Work required
Transcribe the following records in full, exactly as shown.

Record excerpts
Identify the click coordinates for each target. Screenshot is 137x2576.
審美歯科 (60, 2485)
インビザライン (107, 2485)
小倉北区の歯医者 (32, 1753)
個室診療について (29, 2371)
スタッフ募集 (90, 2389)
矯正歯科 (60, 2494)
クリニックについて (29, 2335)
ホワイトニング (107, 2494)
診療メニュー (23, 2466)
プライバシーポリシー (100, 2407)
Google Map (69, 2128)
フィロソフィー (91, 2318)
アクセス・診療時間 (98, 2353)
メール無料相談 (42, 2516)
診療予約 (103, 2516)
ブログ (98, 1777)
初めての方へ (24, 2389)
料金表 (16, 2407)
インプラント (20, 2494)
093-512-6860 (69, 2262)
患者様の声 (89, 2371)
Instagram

Result of this task
Identify the click coordinates for each target. Screenshot is 137x2576.
審美歯科 (60, 2485)
インビザライン (107, 2485)
小倉北区の歯医者 (32, 1753)
個室診療について (29, 2371)
スタッフ募集 (90, 2389)
矯正歯科 (60, 2494)
クリニックについて (29, 2335)
ホワイトニング (107, 2494)
診療メニュー (23, 2466)
プライバシーポリシー (100, 2407)
Google Map (69, 2128)
フィロソフィー (91, 2318)
アクセス・診療時間 (98, 2353)
メール無料相談 (42, 2516)
診療予約 (103, 2516)
ブログ (98, 1777)
初めての方へ (24, 2389)
料金表 (16, 2407)
インプラント (20, 2494)
093-512-6860 (69, 2262)
患者様の声 (89, 2371)
Instagram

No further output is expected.